The ‘290 Patent then includes a very nice one and a half column discussion of what is a Blockchain, including the statement that “a Blockchain is a public ledger of all transactions that have ever been executed in one or more contexts.”


Thus, can you read the ‘290 Patent to assert that you are including a public ledger as part of the data tracking information?  The actual ledger itself?


Rather, must or should you infer that the data tracking information 118a would include a reference to a block or blocks in a Blockchain.  If you are dealing with a particular piece of data, would you not reference the data and where it is stored on the distributed ledger?  Would you not reference a node or set of nodes, or even broader just list the name of the distributed ledger itself?

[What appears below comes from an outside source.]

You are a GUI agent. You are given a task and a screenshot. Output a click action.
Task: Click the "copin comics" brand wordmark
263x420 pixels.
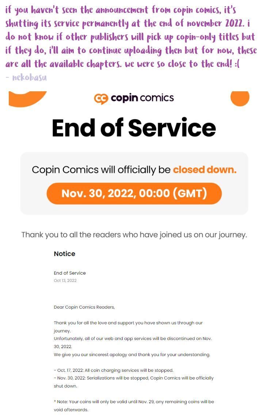tap(142, 98)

Claim 1 recites : “determining data tracking information … the data tracking information including a blockchain associated with the data;” “based at least partly on the data tracking information, determining a data consumer trust metric…”


Stated more simply: does the ‘290 Patent, by saying the data tracking information includes “a blockchain,” mean that this is the name of the blockchain or does this mean you are creating a new blockchain?  It would seem the logical interpretation is that the data tracking information includes a Blockchain identifier identifying a Blockchain having “data associated with the at least one end-user” stored thereon.  One could argue this is inherently disclosed by the “Platform ID for data provider” and “Pointer to user data record” in Fig. 2.


Regardless, the ‘290 Patent further advances the use of aggregated data by inclusion of a trust-factor associated a blockchain storage.  This is a great example of how Blockchain technology is being integrated into all areas of data management.


The ‘290 Patent was prosecuted by Fish & Richardson.